◆ About this exercise
The answer must be an exact copy of the records, with every picture left out.

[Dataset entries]

◆ ◆ ◆

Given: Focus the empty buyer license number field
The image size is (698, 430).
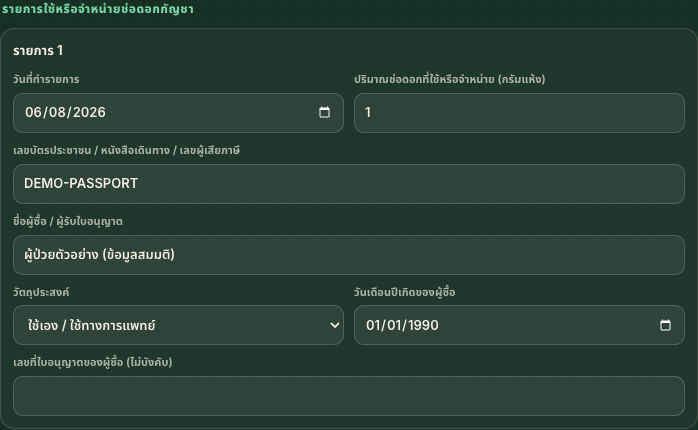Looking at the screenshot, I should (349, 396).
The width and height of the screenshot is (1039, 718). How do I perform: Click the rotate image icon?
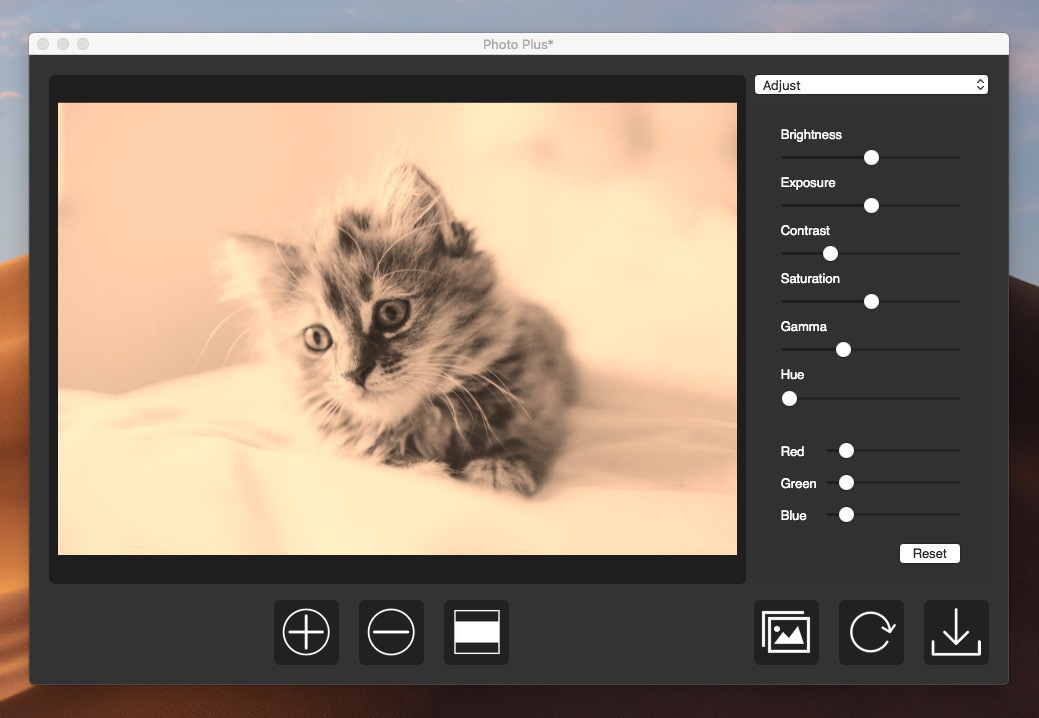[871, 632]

◆ ◆ ◆

◆ Problem solution
Given: Focus the empty buyer license number field
The image size is (698, 430).
Looking at the screenshot, I should (349, 396).
The width and height of the screenshot is (1039, 718). How do I perform: Click the rotate image icon?
[871, 632]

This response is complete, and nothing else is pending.